La independencia, pues, puede costar cara. Y por eso, el biólogo Abbasy comenta, tras pensárselo mucho, que él es partidario de ella, pero añade que siempre y cuando no pierdan derechos. “¿Qué va a pasar con mi plan de pensiones, que está en un banco danés, por ejemplo?”, se pregunta. Por eso un taxista de Nuuk afirma que el pueblo groenlandés debe de ser independiente, pero no ahora. Por eso, el periodista que no quiere dar su nombre asegura que aún no están preparados.

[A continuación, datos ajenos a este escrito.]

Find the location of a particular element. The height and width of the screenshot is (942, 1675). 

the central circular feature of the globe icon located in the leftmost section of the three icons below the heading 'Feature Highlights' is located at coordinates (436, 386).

El profesor de la universidad de Groenlandia, especializado en economía y recursos naturales, Javier Arnaut, mexicano, pero residente en esta ciudad desde hace más de seis años, aporta un elemento que lo puede revolucionar todo en la economía y en la sociedad de Groenlandia: el rico subsuelo de la isla, fácilmente investigable por la casi ausencia de árboles, que esconde no solo gas y petróleo, cobre o hierro, oro y rubíes, sino esos materiales y minerales raros que desde hace más de una década son los más buscados por los prospectores del futuro: el neodimio, por ejemplo, necesario para la construcción de imanes para los motores de los coches eléctricos y las turbinas de los aerogeneradores eólicos.

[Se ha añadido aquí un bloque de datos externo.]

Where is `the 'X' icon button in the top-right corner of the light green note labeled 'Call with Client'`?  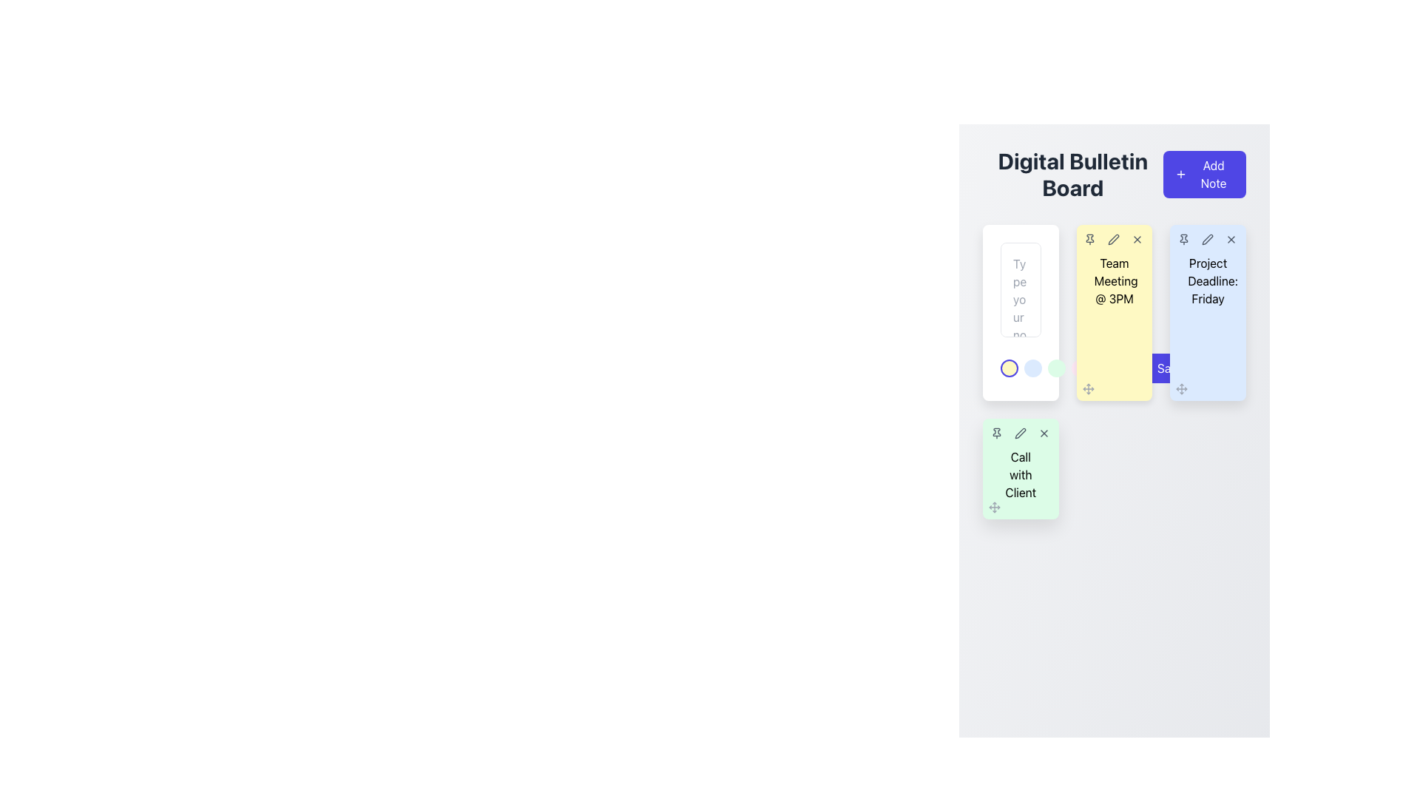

Al sur de la isla, cerca de Narsaq, una localidad en la que viven no más de 3.000 personas la mayoría dedicadas a la pesca, descansa uno de los yacimientos de neodimio más grandes del mundo, capaz de competir con los de China, el gran productor de este elemento. Solo el valor de esta mina, según calcula Arnaut, equivaldría al 25% de toda la ayuda que aporta Dinamarca para el sostén económico de la isla. A pesar de esto, en 2021, el Inuit Ataqatigiit ganó las elecciones porque, precisamente, se opuso a este proyecto por sus posibles efectos ecológicos. “No solo por eso”, explica Arnaut, “también porque los inuit no tienen tradición minera, porque habría que contratar trabajadores de fuera, que habría que alojarlos, y no hay viviendas para ellos, y posiblemente se contaminaría la pesca”.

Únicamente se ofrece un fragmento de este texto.